# To be done:
Count how many lines in the data below contain the string "Given", matching case exactly. Give only the number.

# Data:
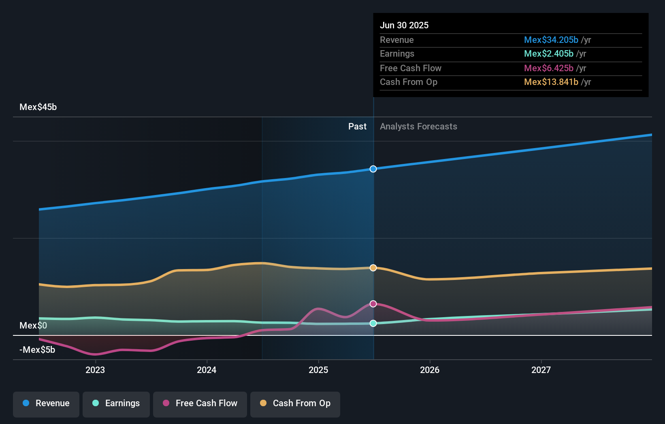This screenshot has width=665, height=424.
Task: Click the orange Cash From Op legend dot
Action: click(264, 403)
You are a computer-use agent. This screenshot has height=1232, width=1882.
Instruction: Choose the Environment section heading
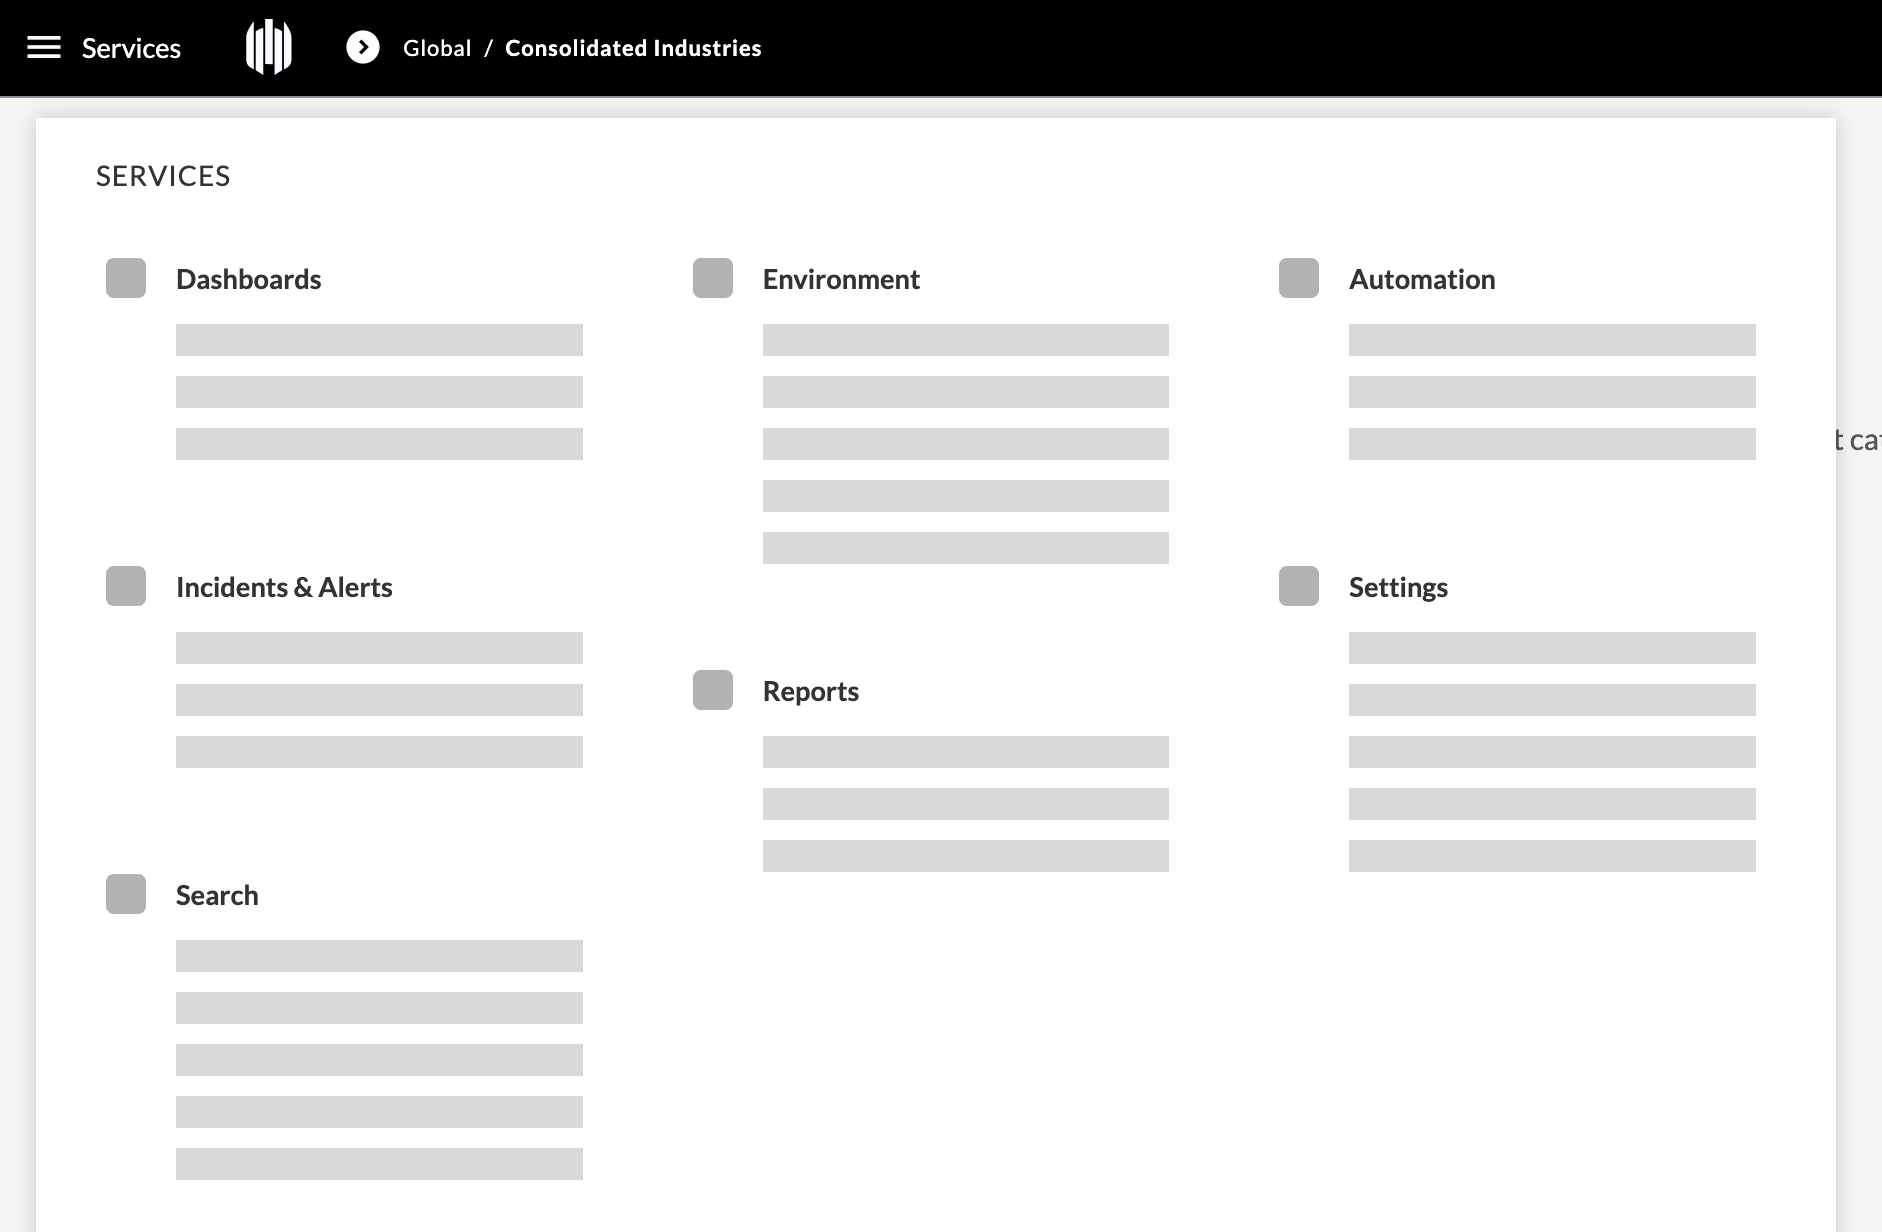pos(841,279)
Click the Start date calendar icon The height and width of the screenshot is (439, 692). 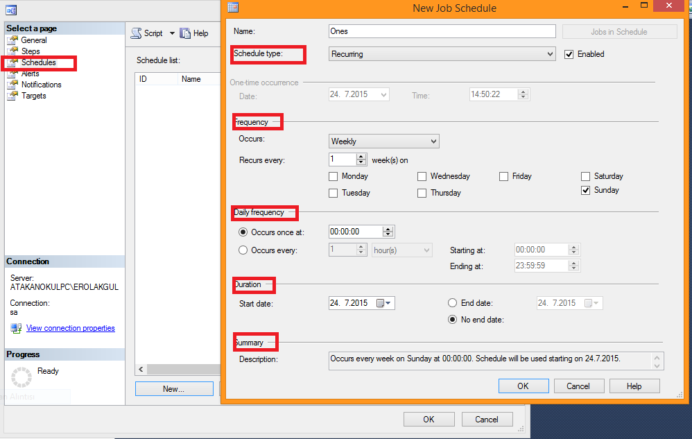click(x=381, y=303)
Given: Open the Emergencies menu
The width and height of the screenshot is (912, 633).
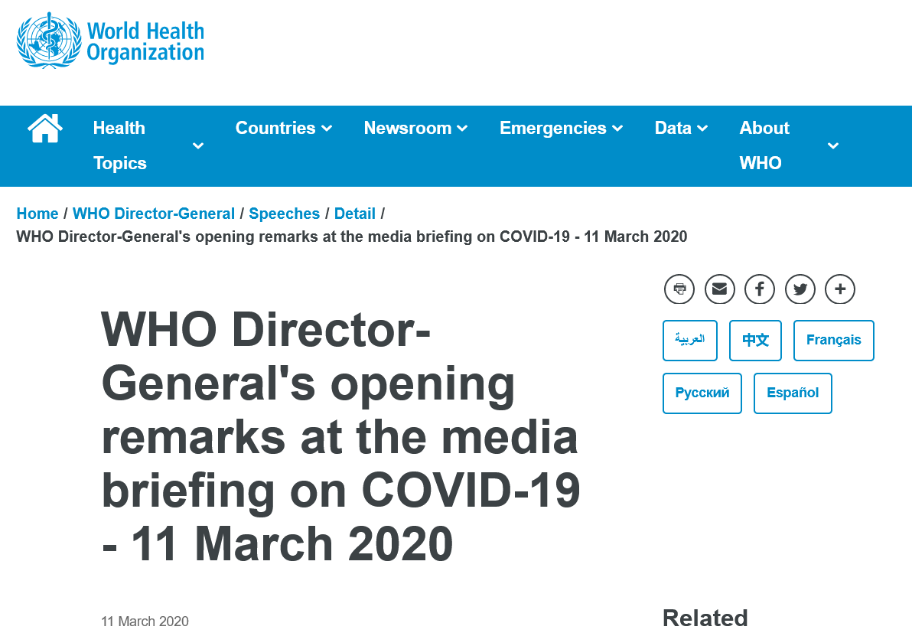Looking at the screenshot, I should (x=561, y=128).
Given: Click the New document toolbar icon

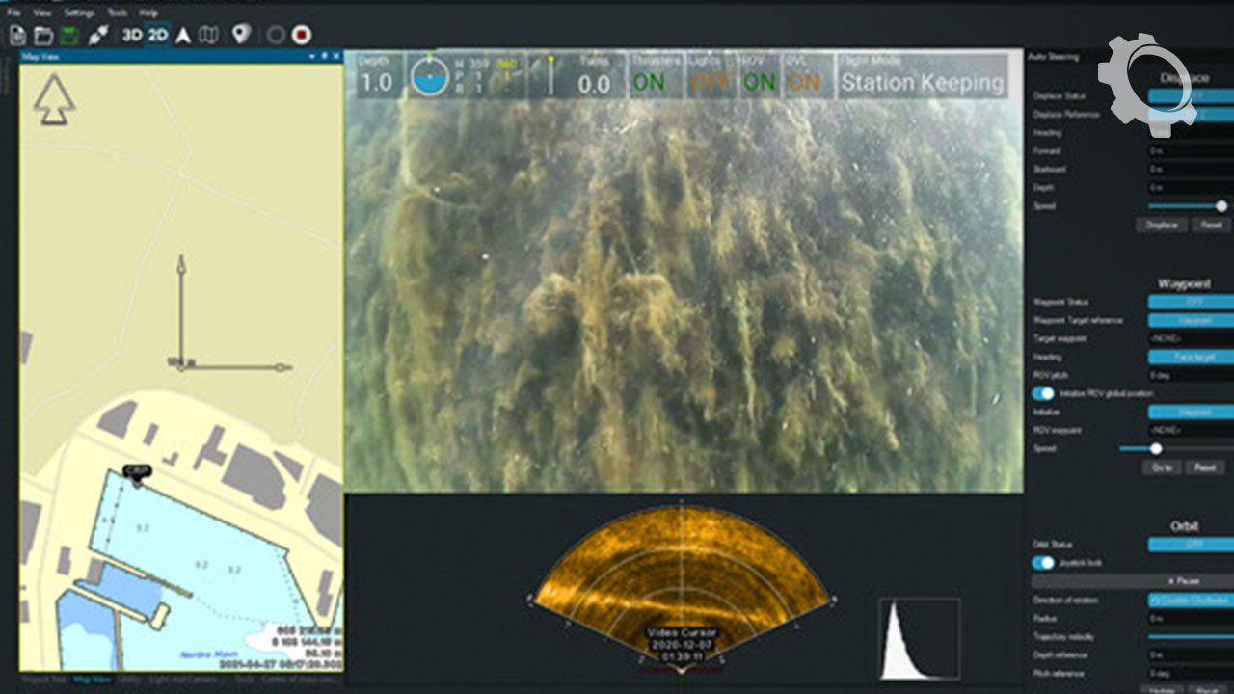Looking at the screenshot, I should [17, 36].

--

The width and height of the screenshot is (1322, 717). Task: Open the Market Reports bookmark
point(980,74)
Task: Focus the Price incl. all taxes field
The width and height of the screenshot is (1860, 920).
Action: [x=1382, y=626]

# Task result:
2